I could, of course, be speaking of modern America and the current fentanyl and opioid crisis that is ravaging our nation and the cause of over 70,000 deaths a year. The opioid epidemic has had devastating effects on American families and the lives and health of our communities. It is a tragedy of epic proportions, and we are losing this war.
But my words also describe another great nation, an Empire that suffered from the same scourge and also fought a losing battle against a flood of illegal drugs that was to contribute to the failure of that Empire and aid in the collapse of a 2,000-year-old great Civilization. This is China in the mid-19th Century.
First, some historical background. The British, as the world knows, love their tea. They are the fourth largest per capita consumers of tea in the world. The English of the 18th Century, in a fashion, became addicted to tea. And most of the tea came from China. The British, along with other rising Western European powers, were anxious and eager to break into the Chinese market. The most populous country in the world, then as it is now, was an alluring temptation to any trader. Some things haven’t changed.

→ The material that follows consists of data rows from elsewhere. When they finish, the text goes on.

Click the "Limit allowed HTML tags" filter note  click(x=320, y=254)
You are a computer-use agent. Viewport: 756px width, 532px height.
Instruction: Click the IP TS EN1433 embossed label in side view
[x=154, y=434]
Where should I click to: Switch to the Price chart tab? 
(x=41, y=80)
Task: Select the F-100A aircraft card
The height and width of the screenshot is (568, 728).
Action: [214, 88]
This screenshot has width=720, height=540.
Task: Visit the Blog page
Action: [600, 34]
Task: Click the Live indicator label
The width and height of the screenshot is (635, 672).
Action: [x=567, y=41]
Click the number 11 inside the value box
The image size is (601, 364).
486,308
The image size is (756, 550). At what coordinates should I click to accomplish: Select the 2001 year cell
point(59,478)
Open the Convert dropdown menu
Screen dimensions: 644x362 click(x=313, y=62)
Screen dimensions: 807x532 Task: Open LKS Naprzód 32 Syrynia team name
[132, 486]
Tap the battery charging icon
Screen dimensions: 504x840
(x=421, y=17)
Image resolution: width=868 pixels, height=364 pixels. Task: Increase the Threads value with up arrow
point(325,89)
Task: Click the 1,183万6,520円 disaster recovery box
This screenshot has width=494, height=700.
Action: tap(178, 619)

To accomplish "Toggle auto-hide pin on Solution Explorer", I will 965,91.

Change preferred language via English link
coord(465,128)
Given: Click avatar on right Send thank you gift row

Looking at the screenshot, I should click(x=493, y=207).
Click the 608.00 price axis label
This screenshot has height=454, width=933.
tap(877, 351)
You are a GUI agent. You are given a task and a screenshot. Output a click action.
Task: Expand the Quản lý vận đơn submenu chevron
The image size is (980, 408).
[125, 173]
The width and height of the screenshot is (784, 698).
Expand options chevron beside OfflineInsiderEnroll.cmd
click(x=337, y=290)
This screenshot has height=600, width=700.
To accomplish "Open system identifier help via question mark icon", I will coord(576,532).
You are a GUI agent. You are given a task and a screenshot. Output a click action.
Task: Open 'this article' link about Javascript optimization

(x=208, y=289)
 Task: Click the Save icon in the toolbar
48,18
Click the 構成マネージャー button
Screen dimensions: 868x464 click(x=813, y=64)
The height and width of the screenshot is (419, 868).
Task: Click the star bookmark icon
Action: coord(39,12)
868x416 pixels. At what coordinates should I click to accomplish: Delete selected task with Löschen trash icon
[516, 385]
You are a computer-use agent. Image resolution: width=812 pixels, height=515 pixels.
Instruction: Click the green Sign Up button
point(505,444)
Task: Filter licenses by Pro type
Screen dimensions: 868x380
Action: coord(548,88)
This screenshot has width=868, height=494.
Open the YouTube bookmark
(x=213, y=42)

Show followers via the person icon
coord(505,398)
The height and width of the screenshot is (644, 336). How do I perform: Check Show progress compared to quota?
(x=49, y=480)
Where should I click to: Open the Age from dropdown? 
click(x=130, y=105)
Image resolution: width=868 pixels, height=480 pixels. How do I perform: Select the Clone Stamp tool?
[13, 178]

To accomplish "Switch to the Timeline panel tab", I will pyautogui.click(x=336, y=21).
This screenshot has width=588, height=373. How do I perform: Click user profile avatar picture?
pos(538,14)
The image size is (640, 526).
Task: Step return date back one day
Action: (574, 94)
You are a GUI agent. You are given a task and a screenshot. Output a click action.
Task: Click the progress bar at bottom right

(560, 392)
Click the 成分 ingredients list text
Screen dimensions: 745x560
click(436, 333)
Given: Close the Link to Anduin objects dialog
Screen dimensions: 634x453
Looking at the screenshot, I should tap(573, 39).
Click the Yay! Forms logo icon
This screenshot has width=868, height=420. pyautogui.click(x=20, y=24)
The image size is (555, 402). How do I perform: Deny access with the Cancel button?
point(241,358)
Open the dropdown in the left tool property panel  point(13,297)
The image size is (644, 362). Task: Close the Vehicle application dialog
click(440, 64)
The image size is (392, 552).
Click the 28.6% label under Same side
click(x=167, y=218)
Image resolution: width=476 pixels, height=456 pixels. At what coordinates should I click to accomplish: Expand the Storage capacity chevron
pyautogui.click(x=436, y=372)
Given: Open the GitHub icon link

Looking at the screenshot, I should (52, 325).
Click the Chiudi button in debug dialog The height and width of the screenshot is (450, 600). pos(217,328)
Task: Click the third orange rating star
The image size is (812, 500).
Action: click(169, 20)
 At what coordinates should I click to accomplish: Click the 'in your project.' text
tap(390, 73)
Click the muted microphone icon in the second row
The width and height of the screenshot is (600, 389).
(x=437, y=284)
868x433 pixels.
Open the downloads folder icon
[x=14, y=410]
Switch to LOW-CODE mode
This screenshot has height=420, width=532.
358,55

The English attempted to trade many items in China to prevent a growing trade imbalance, but it was tough sledding. Chinese trading rules were stringent and trade could only pass through one single port open to foreigners, that of Quangzhou. Tariffs were high and, frankly, the Chinese were not in great need or want of most of what the English and others were trying to trade. As the Chinese Emperor Qianlong explained in a letter to King George, “we possess all things. I set no value on objects strange or ingenious, and have no use for your country’s manufactures.” Ouch.
The British trade was conducted almost exclusively through the East India Company, a quasi-governmental merchant trading consortium that did the Empire’s bidding and had Royal blessing. Like the semi-pirate Sir Francis Drake a few centuries before, they acted with Royal sanction, but only sort of, acting as independent agents in most endeavors. So long as the English treasury and purses were filling up, it was best to look the other when it came to the details of just how those coffers were being filled.
Which is where opium enters our story. Opium, coming from poppy plants, grew very well in India, particularly in the Bengal region. Opium was not unknown; it had been used in China for centuries as a pain reliever, relaxant, and to help cure diseases like dysentery and cholera. It was used in China before, but up to this point its uses were limited.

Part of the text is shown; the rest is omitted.